My experience is similar. I don't play YouTube videos on my 4B with 8GB of RAM very often. When I do, I make sure it's well less than a quarter of my 1920x1080 screen. (I use a tiling window manager, so I usually just make my browser window the top-left quadrant of my screen and don't theater-mode or anything.) And I often reduce the quality to 480p or whatever.
If I'm going to watch something longer than a few minutes and want to be doing other things on my Raspberry Pi while the video is running, I'll just pull it up on my phone propped next to my monitor.
Try it in a vm if you don't want to install it on bare metal (that isn't a raspberry pi)
You can also find cheap ass second hand laptops on ebay for similar prices to pis but should have much better performance, especially if you're willing to do some upgrades like installing a cheap ssd instead of the hdd.

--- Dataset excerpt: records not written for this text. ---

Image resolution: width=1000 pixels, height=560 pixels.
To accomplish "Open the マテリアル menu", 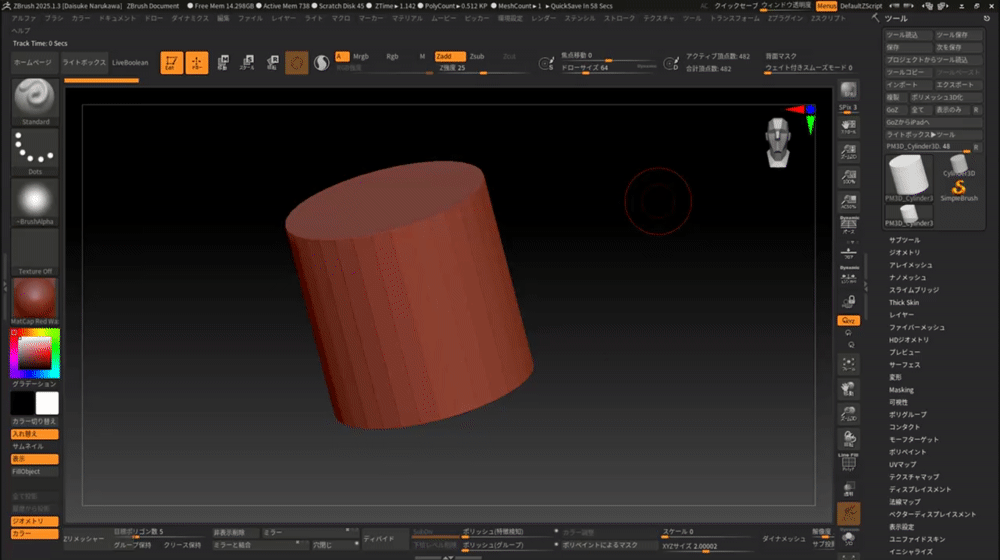I will (x=407, y=18).
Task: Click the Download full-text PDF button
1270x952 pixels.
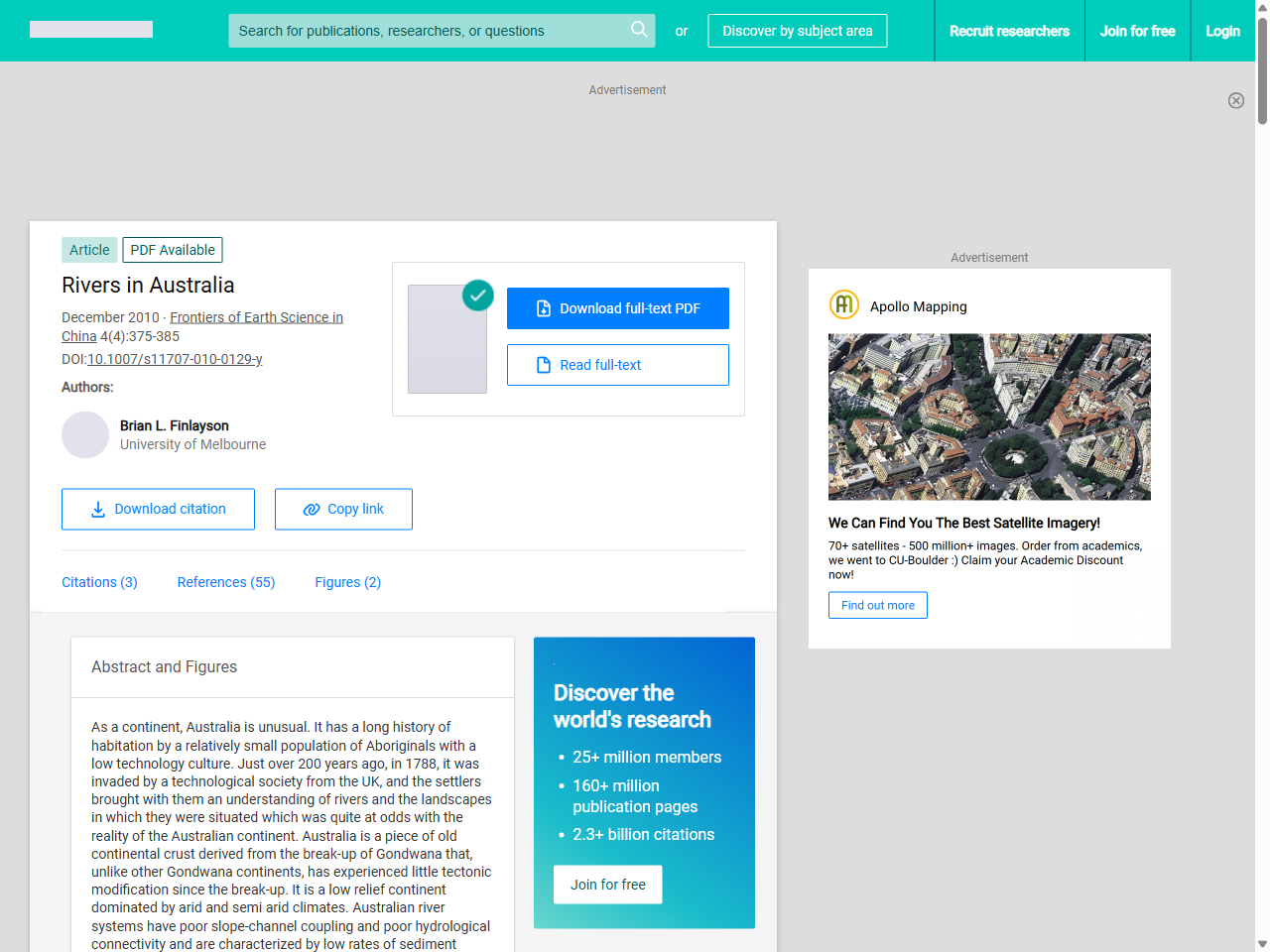Action: [617, 307]
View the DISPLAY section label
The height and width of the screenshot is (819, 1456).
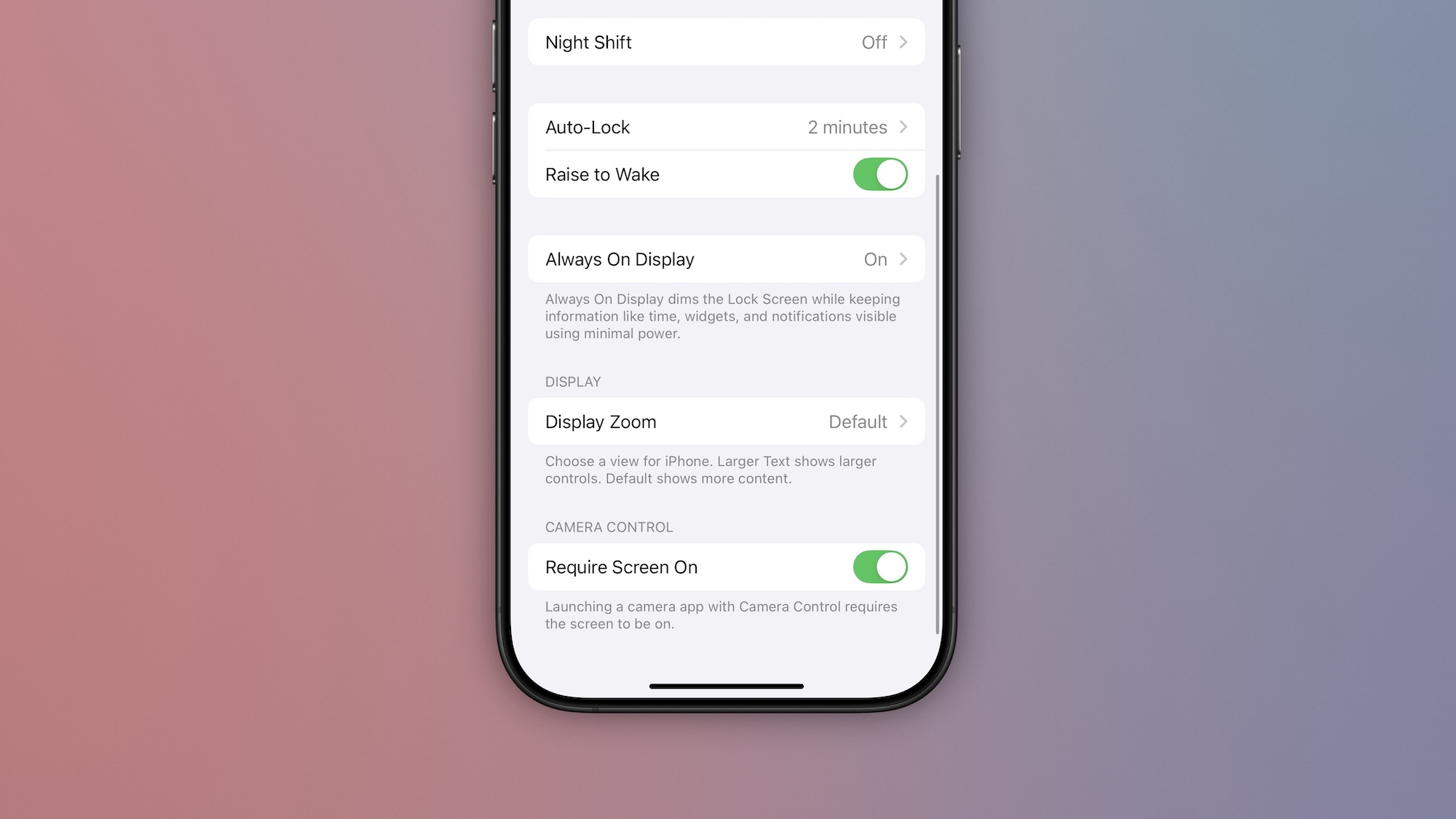pyautogui.click(x=572, y=381)

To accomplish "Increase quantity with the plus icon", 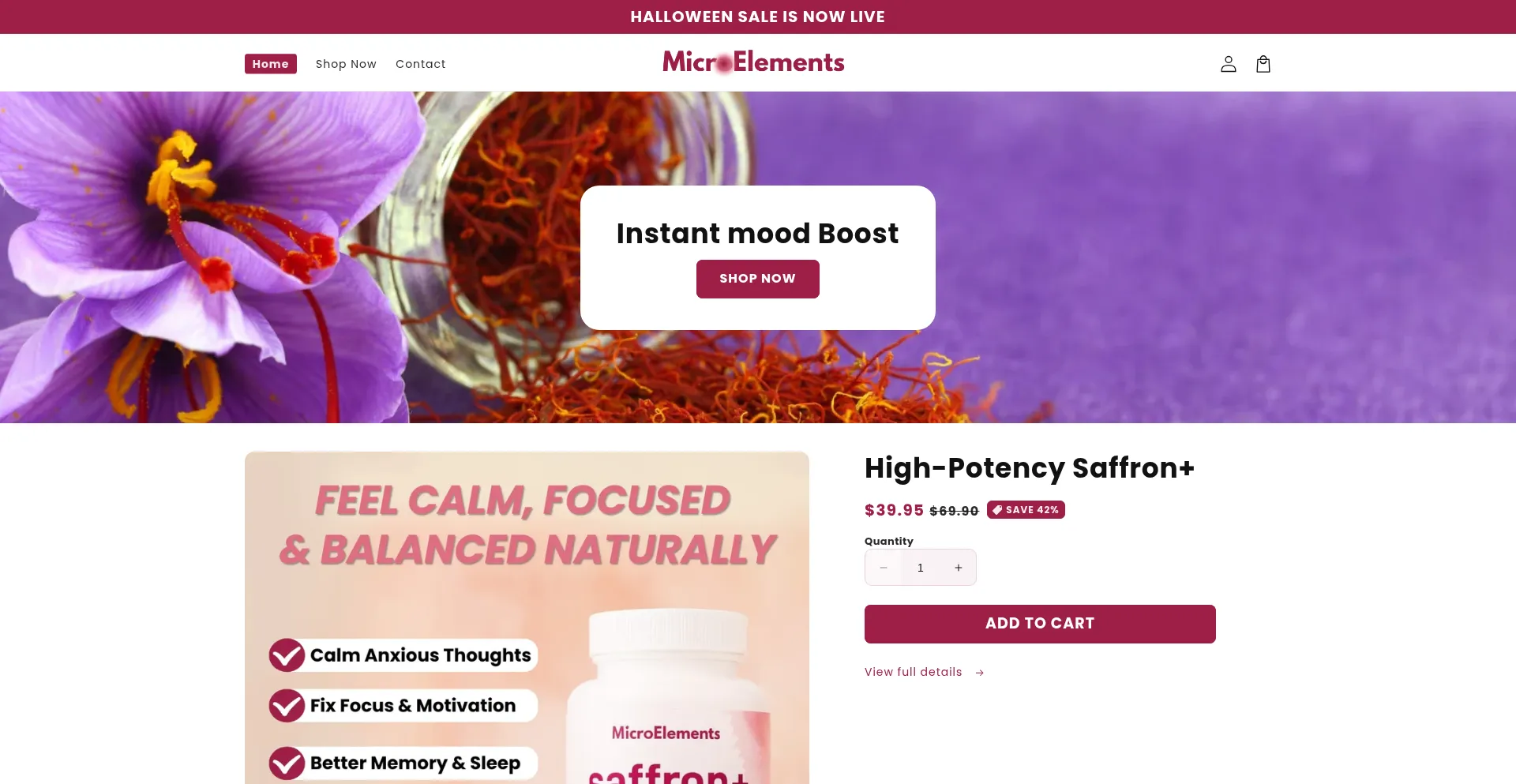I will coord(958,568).

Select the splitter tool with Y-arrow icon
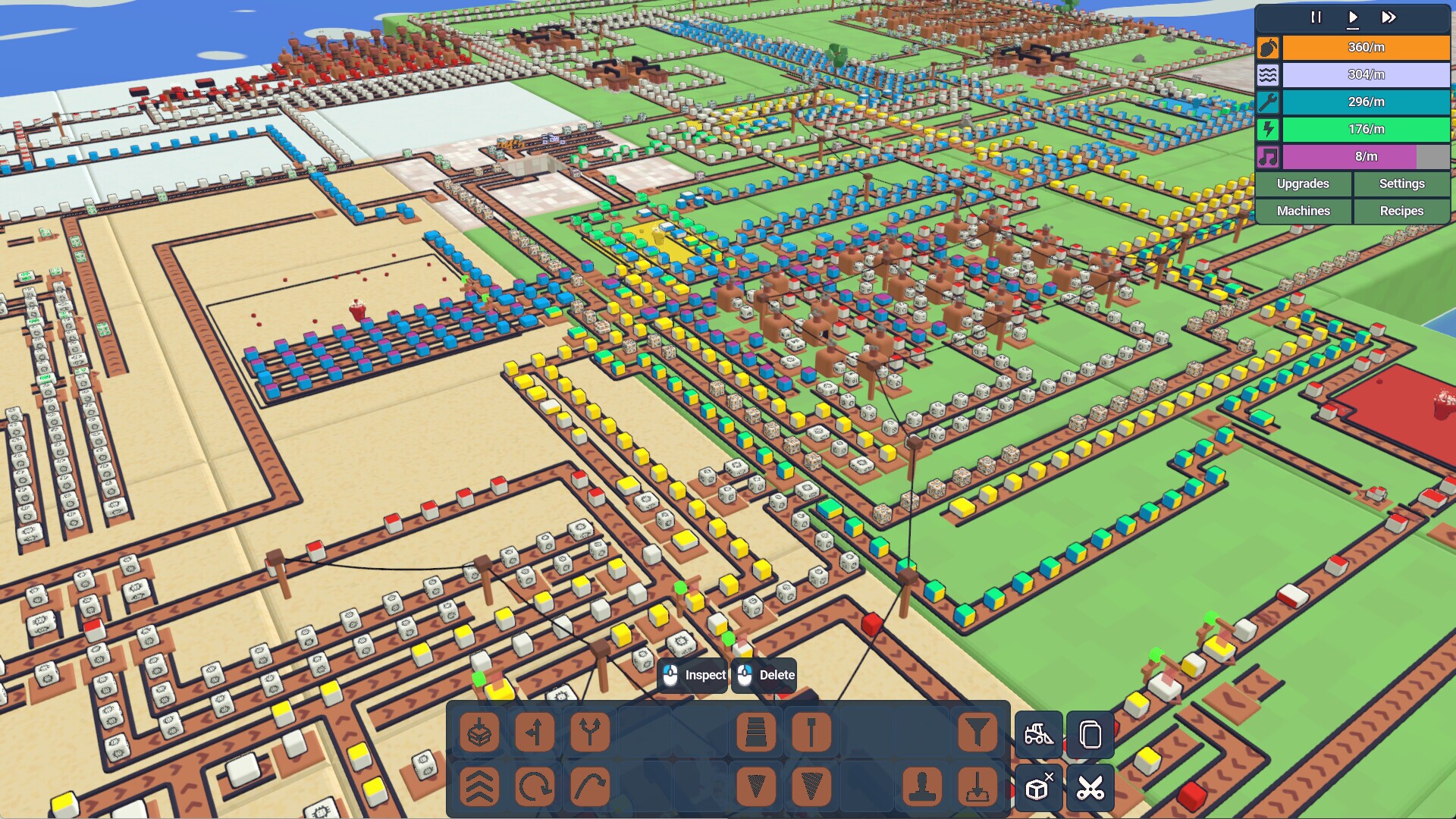tap(590, 733)
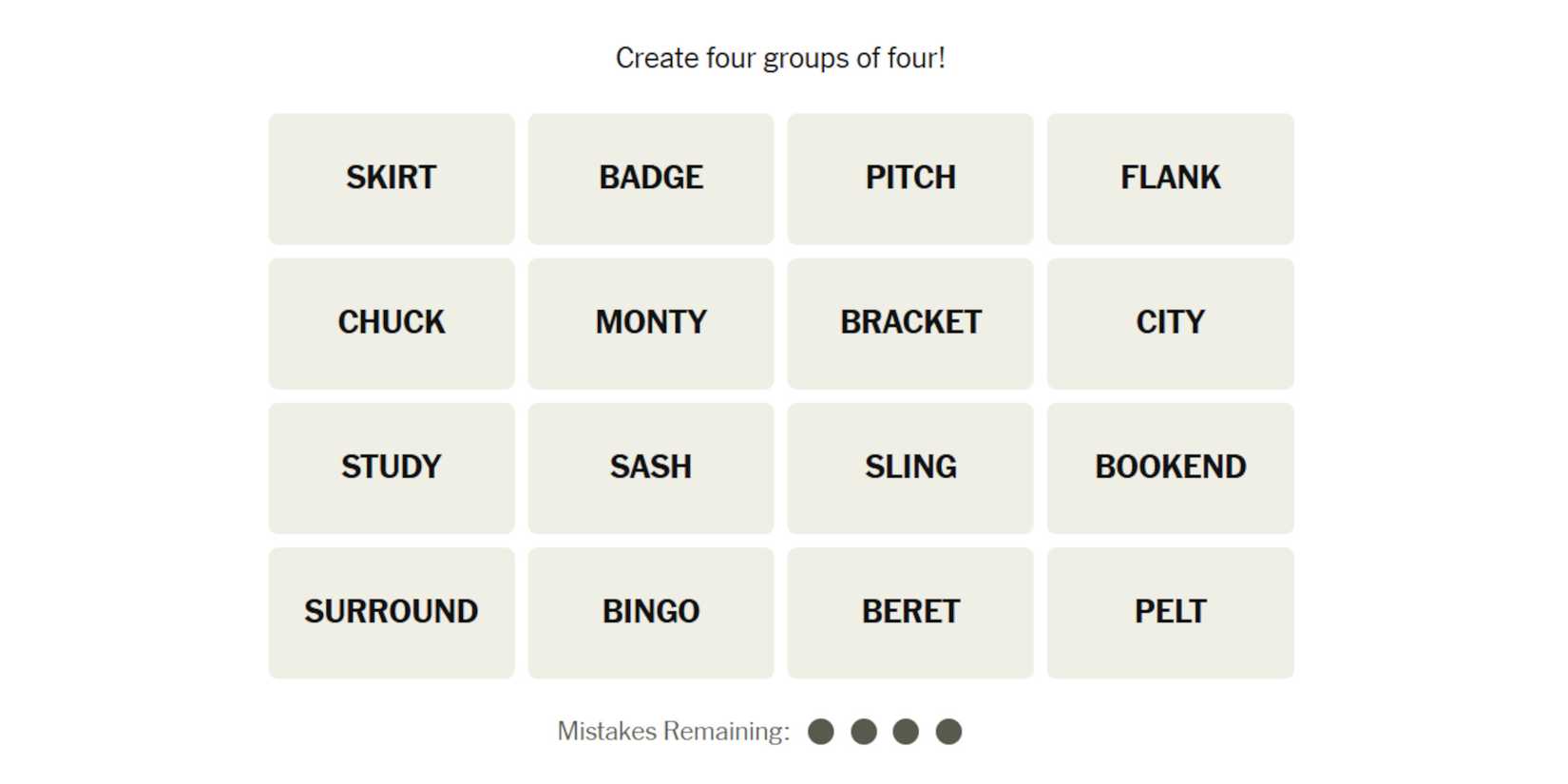Select the CHUCK tile
The image size is (1568, 784).
(x=391, y=323)
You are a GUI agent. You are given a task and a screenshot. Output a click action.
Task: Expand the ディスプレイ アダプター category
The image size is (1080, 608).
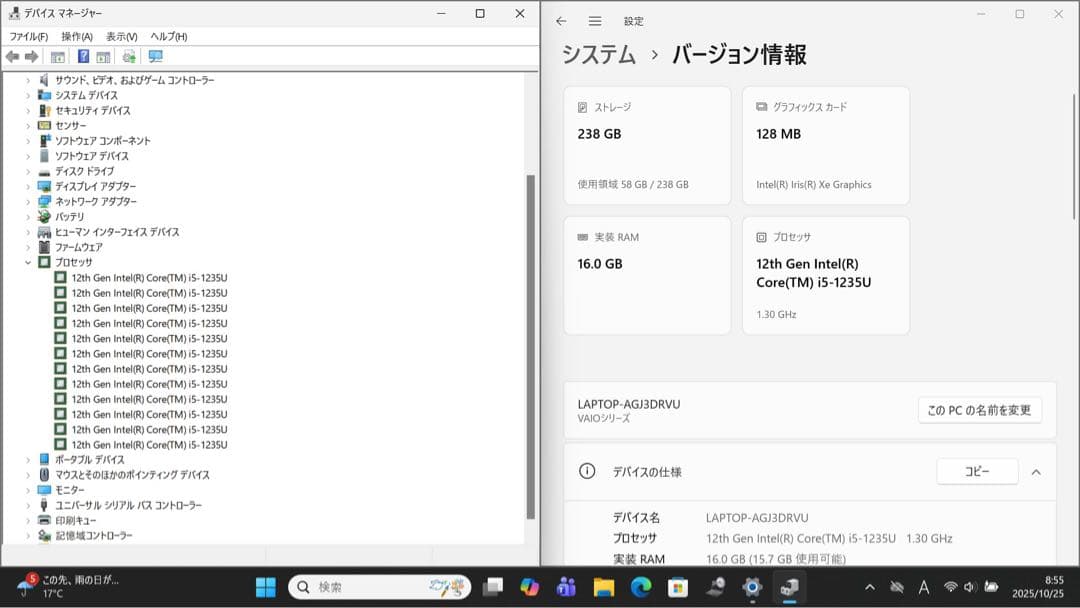coord(26,186)
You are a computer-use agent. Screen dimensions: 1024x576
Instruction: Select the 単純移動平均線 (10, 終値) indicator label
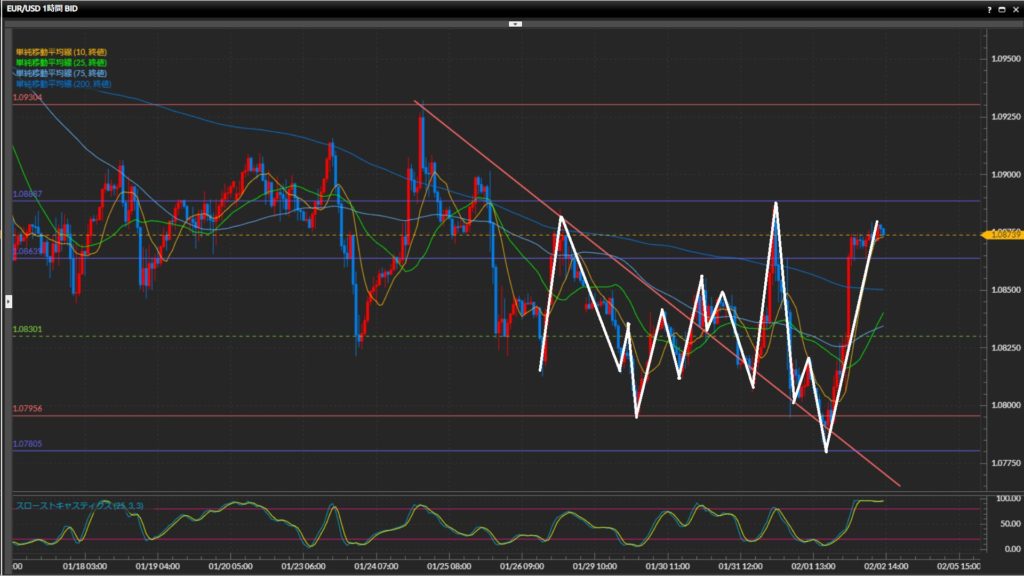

Raspberry PIs don't have a proper GPU with decoding. That's part of why they stink. The other issue is that they are locked to the Raspberry Pi kernel. They are absolutely proprietary!
You just need a program that actually supports the hardware video decoder. I've played 30-40mbps bluray rips on a Raspberry Pi 1B without any issues in kodi. The video played smoothly with no frame drops. The user interface was very sluggish though.
The GPU and video acceleration on the Pi is weird, so software has to be built specifically for it.
2 or 3 at a time normally but I'm fairly sure it could handle more depending on modpack
If you're doing it you need to get absolutely all the optimisation mods you can for the version and most importantly pregenerate the world. Once you do those things with two or 3 on it'll hover around 80% CPU usage
I will say with 4 players on Infernal Origins it struggles, I suspect because it turns up the mob spawn rate, adds custom mob AI and generates massive unlit caves everywhere for them to spawn in
On the ATM server we have 5 max upgraded apotheosis mob spawner grinders running 24/7 chunk loaded and the server's still pretty snappy still
External video card would probably work well now that you mention it. But at that point, for what I want to use it for, I might as well do an Intel Mini PC since it would use less power.
But good project idea if I ever want to set up a Minecraft server.
Same setup as you, fan and NVMe and I can play 720-1080p video without any issues from all of the streaming platforms I've tried so far as well as local files. Also streaming 1080p 60Hz gameplay from my gaming setup over LAN with no problems.
I don't know moonlight and don't know what you mean by “certain typed documents”, but AFAIK, OSMC is just Raspbian with some additional stuff. What I am saying is that media playback works just fine performance-wise for some media formats.
Let me know if you find a fix. I'm trying to stream 3 of my cameras to the Synology surveillance GUI, and it's a fucking slideshow. I get a few frames a minute.